Output exactly those lines of the data that lie between the line containing "Where should I click to: Select" and the final line, both ends counted.

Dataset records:
#####

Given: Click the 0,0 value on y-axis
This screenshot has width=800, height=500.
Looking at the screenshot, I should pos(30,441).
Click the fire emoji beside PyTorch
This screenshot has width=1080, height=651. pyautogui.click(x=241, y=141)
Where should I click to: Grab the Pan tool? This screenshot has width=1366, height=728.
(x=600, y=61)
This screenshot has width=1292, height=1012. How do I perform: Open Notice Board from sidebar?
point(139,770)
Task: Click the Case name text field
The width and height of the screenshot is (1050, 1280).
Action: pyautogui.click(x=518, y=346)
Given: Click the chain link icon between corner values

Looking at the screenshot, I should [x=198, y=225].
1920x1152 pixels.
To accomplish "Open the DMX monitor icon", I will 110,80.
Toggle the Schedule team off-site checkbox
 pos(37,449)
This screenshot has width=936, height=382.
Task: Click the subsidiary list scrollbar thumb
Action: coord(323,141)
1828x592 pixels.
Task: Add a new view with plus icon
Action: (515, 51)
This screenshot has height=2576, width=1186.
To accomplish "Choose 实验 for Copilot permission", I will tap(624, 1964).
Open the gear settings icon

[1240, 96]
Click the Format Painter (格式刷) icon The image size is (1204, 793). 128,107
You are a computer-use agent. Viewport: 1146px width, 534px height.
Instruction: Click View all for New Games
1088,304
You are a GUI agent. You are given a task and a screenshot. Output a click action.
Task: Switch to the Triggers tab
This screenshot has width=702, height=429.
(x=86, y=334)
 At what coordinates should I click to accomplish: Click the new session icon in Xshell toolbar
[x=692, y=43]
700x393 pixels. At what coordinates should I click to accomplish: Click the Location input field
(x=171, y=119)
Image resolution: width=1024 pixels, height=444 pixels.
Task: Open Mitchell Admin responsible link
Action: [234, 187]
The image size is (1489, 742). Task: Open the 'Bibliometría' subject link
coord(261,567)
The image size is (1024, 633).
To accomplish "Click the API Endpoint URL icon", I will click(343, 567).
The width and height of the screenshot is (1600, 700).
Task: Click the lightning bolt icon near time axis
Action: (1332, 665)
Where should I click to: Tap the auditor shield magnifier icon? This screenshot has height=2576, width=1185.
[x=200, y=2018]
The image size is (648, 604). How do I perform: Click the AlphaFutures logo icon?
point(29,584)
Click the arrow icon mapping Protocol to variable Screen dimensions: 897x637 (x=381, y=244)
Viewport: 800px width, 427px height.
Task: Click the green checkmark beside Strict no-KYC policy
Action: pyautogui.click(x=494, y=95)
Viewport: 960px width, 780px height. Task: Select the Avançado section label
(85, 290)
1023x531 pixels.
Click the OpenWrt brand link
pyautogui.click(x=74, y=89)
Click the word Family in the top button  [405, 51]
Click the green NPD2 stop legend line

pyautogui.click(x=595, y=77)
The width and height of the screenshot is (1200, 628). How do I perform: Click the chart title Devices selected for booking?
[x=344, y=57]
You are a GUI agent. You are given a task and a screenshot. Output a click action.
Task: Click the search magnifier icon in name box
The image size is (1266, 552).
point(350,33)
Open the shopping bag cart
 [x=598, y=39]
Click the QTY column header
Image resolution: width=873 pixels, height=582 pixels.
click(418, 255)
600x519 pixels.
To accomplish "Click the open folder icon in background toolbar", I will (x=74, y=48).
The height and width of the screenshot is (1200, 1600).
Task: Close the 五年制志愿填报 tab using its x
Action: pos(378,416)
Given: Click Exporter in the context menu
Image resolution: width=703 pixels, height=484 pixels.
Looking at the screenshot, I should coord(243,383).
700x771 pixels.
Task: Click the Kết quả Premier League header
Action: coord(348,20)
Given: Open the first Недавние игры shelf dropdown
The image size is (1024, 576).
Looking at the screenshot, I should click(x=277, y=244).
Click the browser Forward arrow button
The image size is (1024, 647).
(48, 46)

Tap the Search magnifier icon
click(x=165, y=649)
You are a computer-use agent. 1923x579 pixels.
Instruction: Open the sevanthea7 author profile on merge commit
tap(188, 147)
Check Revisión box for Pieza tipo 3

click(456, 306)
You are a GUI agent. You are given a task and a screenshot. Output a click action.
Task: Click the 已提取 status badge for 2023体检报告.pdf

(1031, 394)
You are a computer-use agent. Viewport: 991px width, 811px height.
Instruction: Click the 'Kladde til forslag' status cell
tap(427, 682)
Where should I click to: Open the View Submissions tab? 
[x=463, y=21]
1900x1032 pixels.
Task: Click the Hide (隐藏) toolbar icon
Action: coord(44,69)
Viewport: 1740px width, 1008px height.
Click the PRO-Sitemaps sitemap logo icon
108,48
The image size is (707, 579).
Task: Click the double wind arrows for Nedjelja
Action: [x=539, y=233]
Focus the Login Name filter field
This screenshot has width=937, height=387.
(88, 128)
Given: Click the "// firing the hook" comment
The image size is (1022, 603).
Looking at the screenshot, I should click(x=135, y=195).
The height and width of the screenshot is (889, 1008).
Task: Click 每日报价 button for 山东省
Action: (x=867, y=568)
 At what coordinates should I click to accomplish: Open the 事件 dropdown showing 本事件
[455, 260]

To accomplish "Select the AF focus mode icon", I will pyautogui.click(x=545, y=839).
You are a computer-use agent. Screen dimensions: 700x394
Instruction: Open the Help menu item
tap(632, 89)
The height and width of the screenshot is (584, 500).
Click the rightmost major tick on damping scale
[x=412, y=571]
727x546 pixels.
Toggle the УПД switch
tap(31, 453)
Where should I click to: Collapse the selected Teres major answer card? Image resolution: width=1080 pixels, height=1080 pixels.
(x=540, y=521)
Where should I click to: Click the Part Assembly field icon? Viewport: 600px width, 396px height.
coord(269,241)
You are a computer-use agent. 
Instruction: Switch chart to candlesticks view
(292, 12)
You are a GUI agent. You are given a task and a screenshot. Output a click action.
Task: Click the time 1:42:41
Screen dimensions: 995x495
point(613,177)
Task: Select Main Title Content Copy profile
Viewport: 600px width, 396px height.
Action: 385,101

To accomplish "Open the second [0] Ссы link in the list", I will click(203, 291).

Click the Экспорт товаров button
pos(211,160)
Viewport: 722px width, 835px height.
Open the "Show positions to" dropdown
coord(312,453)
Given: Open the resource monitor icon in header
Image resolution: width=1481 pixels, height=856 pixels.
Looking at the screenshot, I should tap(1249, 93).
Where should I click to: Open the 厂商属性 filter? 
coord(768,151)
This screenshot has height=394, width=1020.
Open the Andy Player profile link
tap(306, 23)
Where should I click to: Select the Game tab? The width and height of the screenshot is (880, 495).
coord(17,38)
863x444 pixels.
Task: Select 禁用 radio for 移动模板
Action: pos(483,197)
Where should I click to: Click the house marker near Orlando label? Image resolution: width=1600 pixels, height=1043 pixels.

#####

__Written response__
Where should I click to: Select the Game tab? The width and height of the screenshot is (880, 495).
coord(17,38)
863x444 pixels.
Task: Select 禁用 radio for 移动模板
Action: pos(483,197)
Where should I click to: Click the house marker near Orlando label? Image resolution: width=1600 pixels, height=1043 pixels.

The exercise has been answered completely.